Current location - Training Enrollment Network - Mathematics courses - Two general concepts of Landau phase transition
Two general concepts of Landau phase transition
The first-order phase transition needs to meet the following conditions:

1) Under certain isobaric isothermal conditions, the chemical potentials of the two phases must be equal.

2) The first partial derivatives of two-phase chemical potential to temperature t and pressure p are not equal, which means that there are latent heat of phase change and sudden change of volume during phase change (because latent heat of phase change is the first partial derivative of chemical potential to temperature t and sudden change of volume is the first partial derivative of chemical potential to pressure p).

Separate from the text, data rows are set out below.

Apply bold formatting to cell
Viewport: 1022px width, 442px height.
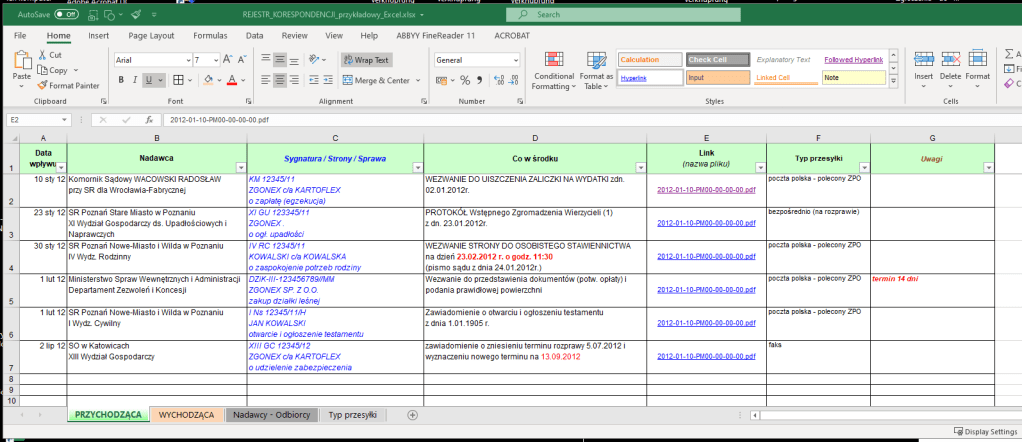120,80
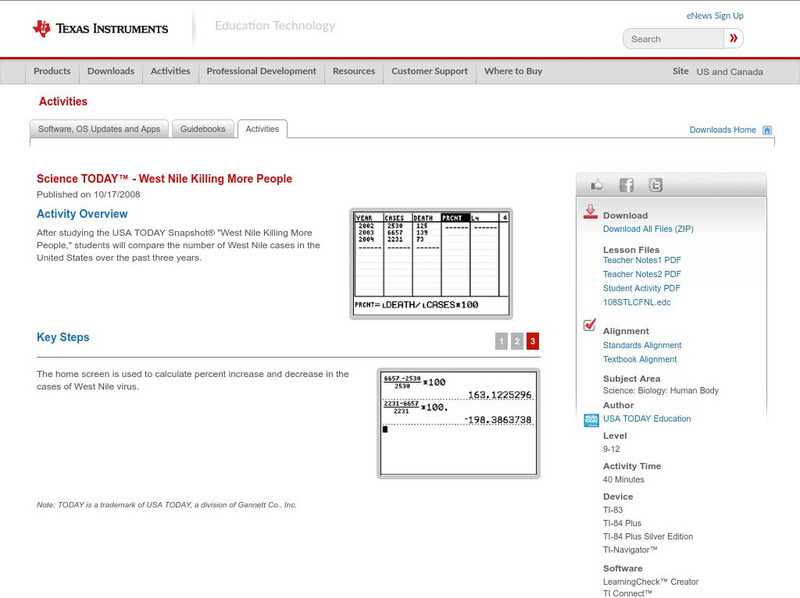This screenshot has width=800, height=598.
Task: Submit the search with the arrow icon
Action: (733, 38)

What about continuous phase transition? In addition to the condition 1), the first-order partial derivative of chemical potential must be equal to temperature t and pressure p, and the second-order partial derivative (called second-order phase transition when it is not equal) is not needed. In the process of second-order phase transformation, various thermal parameters such as heat capacity, isothermal compression coefficient and expansion coefficient will suddenly change. Landau's continuous phase transition theory explains the abrupt change of these thermal parameters near the critical point. It attributed this mutation to the change of order and symmetry of matter.

Let's take uniaxial ferromagnet as an example to briefly explain Landau theory.

Landau regards spontaneous magnetization m as an order variable, which is a physical quantity describing the degree of order of matter. Obviously, when the temperature of m is lower than the critical temperature Tc, the order of m is higher, showing anisotropy, that is, ferromagnetism. When the temperature rises and reaches the critical temperature Tc, M=0, showing disorder, high symmetry and isotropy, that is, paramagnetism. With the increase of temperature, m changes from non-zero to zero, and from order to disorder. We can use m to express the mathematical expressions of m, h and x (magnetic susceptibility), and we will find that they have two different expressions near the critical temperature, which just shows that these parameters have a sudden change and a continuous phase change near the critical temperature. And through the calculation of m, h, x, we can get the critical index, so as to find some universal laws that do not depend on the characteristics of each substance.